Task to complete: Only the lines from the one containing "Viewport: 772px width, 1372px height." to the end of the records belong in the output; print them exactly.

[Stored data entries]
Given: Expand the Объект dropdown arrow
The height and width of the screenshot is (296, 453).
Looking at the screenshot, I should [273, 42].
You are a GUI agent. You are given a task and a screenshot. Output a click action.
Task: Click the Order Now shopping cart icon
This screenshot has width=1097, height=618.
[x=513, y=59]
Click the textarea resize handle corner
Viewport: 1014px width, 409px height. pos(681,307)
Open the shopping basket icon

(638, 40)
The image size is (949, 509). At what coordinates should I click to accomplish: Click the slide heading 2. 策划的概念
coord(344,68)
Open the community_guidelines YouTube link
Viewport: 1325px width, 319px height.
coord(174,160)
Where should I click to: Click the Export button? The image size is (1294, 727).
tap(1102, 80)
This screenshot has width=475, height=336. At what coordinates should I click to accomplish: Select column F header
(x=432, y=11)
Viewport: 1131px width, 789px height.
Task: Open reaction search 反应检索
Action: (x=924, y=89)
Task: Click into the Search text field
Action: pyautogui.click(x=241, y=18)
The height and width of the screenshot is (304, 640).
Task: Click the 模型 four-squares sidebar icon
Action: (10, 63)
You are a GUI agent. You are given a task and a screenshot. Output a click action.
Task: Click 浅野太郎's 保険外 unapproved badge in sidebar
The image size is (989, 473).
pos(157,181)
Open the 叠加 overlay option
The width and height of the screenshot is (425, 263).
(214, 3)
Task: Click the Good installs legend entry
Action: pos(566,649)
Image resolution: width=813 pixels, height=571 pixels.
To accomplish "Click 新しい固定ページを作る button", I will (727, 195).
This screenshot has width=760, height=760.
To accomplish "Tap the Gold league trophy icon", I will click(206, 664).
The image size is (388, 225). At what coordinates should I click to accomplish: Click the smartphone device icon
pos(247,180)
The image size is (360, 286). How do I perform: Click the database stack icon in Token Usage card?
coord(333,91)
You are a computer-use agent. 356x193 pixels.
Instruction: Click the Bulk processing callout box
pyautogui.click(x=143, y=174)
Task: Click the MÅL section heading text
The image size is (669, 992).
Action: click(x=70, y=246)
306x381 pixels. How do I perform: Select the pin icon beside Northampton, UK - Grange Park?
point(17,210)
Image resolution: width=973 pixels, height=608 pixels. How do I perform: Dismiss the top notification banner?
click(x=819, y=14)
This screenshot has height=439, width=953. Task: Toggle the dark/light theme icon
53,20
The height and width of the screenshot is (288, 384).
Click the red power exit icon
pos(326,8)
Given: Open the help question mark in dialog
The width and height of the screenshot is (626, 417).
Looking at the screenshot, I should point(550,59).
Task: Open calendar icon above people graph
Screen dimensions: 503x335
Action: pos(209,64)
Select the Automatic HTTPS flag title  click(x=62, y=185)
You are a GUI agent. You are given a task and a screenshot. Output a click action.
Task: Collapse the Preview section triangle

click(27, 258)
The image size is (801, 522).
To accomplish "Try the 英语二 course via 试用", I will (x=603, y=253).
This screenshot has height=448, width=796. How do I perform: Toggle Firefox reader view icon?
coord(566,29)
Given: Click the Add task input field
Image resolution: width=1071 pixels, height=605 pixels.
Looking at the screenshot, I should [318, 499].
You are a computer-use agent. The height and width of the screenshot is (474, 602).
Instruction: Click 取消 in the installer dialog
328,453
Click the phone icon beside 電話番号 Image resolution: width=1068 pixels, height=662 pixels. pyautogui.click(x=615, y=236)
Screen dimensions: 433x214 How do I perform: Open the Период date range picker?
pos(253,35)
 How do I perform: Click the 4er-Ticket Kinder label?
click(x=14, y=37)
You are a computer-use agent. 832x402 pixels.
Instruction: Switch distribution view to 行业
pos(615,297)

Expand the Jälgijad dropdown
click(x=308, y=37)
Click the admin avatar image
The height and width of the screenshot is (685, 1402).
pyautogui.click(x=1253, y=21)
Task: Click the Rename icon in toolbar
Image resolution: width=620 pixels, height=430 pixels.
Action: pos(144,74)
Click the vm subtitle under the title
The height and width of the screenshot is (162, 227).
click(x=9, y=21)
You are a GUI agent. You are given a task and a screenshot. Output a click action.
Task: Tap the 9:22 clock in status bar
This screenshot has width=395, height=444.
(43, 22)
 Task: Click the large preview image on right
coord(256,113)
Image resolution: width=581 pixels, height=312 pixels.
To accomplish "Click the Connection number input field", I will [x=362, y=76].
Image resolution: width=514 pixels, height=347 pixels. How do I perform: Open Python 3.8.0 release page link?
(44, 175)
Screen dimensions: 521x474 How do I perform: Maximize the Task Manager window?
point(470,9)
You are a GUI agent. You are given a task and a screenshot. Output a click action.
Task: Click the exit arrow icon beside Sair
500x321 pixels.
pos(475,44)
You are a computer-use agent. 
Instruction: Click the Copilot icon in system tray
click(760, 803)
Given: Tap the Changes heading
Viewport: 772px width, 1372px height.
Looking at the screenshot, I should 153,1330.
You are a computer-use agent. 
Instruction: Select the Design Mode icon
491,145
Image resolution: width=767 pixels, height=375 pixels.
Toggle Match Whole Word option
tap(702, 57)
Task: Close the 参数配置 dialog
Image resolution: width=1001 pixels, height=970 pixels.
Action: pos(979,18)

Written solution:
Viewport: 772px width, 1372px height.
Looking at the screenshot, I should 153,1330.
You are a computer-use agent. 
Instruction: Select the Design Mode icon
491,145
Image resolution: width=767 pixels, height=375 pixels.
Toggle Match Whole Word option
tap(702, 57)
Task: Close the 参数配置 dialog
Image resolution: width=1001 pixels, height=970 pixels.
Action: pos(979,18)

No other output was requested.